Dancing in Other Words Poetry Festival, 10 May 2014, Spier, Stellenbosch.

Dominique is an acclaimed poet, author and translator. I start off by asking her what inspired her to be a writer/poet, or in her words, what “hurt her into poetry”. “Overshadowed” by her charismatic, deceased, older brother, Paul, and aware that few things grow in the shade, she felt a “compulsion” to write, that is, to act as someone who “curates” experience into words, what writers do, according to Dominique, from a young age. On the topic of lyricism and poetry in her writings, she answers that writers generally have a “Eureka” moment when others point out that they have found their voice. Since writing is essentially a “cutting away” in service of authenticity, quite a paradox, then lyricism is for Dominique a natural progression or inherent quality of her writing to begin with. It is something she values highly in the writing of others, too.

When quizzed about her travel writing, she tells me that “all writing is a journey”, and that being a poet is not a “vocation”, but rather a “vehicle”, a “mode of transport” that allows for deep forms of exploration. One is thus able, through writing, to travel anywhere in your mind. Her key moments of inspiration have come from the places of “love” and “death”, and from “other people’s writing”. The Afrikaans etymological dictionary, furthermore, has helped to inspire her work.
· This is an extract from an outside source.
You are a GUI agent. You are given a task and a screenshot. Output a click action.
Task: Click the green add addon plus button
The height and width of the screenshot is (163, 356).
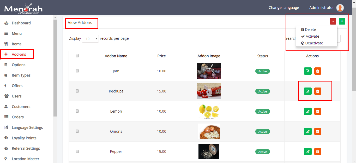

Crucially, Dominique tells me that she finds poetry everywhere, in her everyday existence, and that she constantly “collects” “phosphorescent” fragments, fragments that are put together in writing for the illumination of an (illusionary) whole. Her writing of poetry is against a form of concealment, and she “writes in the light”. Regarding the “unsayable” in her writing, she responds that “the text is only the tip of the iceberg”, and that “omission” is ultimately just as important as that which is made explicit, since one can never fully translate lived experience as an unmediated whole onto the page in the writing process. Dominique, when asked about the fact that she translated her own Afrikaans work, Valsrivier, into the English False River, notes that “writing itself is an act of translation”, that she engaged in an “archaeology” of experience when laying down the material for the memoir/novel in Afrikaans.

On the topic of this year’s Dancing in Other Words festival, Dominique tells me that “poetry has no class, no race, no age”, and that it has been most rewarding for her to connect with poets whose work she had known before – such as Henning Pieterse – while discovering the work of poets such as Homero Aridjis and Hans van de Waarsenburg. Dancing in Other Words, is “definitely utopian”, yet equally, it is “definitely essential”. “Utopia is the guiding dream” and “dreaming is our most important job”.